Study material Block Start
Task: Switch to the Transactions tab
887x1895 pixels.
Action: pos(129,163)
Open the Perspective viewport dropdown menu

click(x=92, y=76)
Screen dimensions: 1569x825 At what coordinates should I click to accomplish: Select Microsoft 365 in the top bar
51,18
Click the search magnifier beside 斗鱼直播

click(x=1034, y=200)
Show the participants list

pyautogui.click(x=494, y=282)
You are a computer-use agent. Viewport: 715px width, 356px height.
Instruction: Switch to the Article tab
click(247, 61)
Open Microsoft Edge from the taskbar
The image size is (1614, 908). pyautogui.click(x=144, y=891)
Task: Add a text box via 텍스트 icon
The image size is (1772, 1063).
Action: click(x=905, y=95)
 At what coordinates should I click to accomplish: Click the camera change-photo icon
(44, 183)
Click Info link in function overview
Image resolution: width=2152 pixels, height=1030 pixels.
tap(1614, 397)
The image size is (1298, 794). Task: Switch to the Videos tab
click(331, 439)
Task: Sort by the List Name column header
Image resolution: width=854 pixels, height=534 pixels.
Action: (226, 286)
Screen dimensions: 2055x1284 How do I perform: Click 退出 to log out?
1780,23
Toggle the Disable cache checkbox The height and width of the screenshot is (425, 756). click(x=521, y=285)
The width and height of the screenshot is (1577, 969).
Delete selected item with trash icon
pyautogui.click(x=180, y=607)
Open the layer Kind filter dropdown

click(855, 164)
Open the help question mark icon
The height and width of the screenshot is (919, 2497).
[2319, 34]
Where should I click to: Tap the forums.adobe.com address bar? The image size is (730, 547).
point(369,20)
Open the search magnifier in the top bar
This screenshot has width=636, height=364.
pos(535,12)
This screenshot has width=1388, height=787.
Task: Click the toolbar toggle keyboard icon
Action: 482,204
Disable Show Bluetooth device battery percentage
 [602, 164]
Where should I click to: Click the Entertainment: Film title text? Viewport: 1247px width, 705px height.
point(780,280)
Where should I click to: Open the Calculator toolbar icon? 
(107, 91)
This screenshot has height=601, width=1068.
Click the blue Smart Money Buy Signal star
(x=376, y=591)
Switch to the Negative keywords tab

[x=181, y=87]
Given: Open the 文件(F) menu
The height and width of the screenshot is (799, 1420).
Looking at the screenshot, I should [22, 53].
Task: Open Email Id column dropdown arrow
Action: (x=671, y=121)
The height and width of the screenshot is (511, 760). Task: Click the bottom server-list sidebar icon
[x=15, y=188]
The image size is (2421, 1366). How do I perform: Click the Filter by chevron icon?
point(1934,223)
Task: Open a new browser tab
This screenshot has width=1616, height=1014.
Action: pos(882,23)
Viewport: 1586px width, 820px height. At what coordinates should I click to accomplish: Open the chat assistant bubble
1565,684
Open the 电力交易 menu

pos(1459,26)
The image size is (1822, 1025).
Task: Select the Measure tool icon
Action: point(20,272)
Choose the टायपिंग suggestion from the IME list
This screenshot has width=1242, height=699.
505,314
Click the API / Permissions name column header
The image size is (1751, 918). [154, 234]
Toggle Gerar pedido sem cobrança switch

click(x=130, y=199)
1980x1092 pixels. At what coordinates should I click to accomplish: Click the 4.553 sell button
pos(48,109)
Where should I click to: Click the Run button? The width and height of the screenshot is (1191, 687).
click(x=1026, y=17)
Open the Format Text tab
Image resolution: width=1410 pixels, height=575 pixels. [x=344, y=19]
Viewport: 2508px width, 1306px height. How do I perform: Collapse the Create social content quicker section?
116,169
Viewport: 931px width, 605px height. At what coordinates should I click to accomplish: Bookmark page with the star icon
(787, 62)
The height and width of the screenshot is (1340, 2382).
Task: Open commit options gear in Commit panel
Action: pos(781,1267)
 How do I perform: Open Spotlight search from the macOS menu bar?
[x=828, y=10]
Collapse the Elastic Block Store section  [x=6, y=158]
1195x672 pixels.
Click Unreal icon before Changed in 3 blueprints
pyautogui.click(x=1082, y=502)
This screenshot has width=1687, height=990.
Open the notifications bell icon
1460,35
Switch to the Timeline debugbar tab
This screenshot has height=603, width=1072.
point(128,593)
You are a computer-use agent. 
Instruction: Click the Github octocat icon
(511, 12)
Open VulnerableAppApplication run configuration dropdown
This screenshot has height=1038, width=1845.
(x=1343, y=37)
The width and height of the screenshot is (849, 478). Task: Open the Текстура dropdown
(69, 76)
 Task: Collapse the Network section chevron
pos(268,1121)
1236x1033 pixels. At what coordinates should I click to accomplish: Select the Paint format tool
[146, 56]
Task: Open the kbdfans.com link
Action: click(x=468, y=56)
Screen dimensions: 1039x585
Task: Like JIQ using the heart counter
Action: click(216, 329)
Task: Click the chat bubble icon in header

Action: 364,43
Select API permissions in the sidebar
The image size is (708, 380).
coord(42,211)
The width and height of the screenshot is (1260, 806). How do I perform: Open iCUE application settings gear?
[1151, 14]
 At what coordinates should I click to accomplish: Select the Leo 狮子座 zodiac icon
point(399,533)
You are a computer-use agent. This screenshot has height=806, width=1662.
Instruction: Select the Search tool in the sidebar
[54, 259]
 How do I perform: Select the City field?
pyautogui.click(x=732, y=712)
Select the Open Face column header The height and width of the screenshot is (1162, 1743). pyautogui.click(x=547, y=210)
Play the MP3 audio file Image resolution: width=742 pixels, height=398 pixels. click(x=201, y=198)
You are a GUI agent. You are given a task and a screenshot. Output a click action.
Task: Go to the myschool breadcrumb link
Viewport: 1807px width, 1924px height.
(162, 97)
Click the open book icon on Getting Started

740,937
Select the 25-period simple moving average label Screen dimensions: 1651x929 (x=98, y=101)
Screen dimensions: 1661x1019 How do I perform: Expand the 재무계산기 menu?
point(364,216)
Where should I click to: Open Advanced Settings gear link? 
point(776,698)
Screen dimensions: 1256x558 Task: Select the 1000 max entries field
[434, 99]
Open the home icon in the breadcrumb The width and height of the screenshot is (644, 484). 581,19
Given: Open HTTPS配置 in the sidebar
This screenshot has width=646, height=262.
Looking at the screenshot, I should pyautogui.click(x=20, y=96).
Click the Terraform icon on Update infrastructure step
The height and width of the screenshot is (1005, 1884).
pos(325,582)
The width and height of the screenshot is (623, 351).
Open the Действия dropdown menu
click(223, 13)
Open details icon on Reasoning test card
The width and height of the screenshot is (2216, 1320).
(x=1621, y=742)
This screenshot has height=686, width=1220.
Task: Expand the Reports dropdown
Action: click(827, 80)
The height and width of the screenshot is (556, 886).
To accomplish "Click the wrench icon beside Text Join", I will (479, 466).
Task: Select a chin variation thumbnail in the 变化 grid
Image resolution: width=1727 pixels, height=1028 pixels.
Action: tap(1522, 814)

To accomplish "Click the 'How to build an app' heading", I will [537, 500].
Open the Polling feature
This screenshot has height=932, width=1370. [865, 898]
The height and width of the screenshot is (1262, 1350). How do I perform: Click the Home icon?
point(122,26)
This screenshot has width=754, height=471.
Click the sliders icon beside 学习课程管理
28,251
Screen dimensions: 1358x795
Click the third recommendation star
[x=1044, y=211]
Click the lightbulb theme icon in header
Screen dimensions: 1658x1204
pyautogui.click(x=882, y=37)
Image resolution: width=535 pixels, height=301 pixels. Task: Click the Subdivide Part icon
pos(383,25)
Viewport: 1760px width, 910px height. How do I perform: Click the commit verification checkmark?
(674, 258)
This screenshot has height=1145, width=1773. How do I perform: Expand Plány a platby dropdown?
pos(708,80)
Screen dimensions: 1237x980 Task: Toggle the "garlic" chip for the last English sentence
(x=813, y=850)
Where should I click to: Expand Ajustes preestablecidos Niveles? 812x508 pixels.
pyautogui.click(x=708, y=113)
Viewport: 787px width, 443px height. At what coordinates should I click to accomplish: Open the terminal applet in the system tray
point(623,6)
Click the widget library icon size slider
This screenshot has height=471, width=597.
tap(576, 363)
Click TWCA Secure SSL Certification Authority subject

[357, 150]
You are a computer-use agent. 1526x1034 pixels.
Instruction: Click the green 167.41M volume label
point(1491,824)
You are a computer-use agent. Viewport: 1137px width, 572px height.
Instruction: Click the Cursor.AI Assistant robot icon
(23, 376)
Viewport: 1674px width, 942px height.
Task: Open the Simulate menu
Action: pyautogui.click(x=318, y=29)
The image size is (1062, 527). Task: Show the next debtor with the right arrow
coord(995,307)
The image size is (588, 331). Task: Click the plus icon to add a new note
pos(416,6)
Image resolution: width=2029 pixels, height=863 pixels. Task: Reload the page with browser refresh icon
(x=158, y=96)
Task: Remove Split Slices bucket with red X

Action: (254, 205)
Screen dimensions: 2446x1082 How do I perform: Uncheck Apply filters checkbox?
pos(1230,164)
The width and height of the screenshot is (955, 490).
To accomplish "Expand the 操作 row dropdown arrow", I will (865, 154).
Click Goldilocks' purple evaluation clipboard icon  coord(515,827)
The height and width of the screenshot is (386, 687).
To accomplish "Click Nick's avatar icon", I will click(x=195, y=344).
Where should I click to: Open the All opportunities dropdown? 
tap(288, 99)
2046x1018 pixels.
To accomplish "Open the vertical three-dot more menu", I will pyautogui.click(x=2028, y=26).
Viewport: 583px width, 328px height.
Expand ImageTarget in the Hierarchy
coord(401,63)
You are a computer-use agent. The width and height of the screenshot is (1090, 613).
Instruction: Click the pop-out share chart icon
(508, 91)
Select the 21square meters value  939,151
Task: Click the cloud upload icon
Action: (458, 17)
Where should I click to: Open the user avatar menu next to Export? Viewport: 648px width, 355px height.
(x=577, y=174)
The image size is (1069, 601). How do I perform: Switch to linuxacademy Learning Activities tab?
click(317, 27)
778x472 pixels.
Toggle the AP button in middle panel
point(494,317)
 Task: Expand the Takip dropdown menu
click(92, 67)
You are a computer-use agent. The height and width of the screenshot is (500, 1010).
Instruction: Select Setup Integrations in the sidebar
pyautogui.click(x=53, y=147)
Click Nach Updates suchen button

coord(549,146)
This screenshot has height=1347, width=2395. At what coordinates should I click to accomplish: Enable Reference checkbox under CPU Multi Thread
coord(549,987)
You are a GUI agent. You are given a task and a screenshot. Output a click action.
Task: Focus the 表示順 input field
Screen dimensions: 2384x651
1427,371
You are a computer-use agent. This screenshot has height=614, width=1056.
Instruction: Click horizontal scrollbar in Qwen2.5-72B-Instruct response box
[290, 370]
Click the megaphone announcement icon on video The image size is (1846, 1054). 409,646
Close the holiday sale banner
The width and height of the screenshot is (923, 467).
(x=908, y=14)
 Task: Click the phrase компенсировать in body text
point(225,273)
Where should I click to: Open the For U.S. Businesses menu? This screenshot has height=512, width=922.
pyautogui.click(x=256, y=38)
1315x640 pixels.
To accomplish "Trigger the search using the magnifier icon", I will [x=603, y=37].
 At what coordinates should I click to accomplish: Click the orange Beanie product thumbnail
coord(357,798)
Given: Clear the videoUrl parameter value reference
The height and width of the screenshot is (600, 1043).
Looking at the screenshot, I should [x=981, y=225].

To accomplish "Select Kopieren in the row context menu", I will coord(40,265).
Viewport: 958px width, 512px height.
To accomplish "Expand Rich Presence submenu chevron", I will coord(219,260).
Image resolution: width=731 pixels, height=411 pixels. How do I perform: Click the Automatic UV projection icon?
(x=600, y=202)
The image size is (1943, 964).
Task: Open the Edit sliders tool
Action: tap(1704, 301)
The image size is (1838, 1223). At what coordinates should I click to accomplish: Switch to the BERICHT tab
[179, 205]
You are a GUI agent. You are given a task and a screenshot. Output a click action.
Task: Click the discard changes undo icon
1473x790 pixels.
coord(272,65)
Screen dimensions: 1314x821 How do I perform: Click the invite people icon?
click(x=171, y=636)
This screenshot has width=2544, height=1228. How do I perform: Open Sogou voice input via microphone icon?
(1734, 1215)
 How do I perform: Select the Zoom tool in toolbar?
Study material Block End
Exercise
Lines with the string "breadcrumb": pick each one out of the material and return it.

Output for this exercise
Task: Go to the myschool breadcrumb link
Open the home icon in the breadcrumb The width and height of the screenshot is (644, 484). 581,19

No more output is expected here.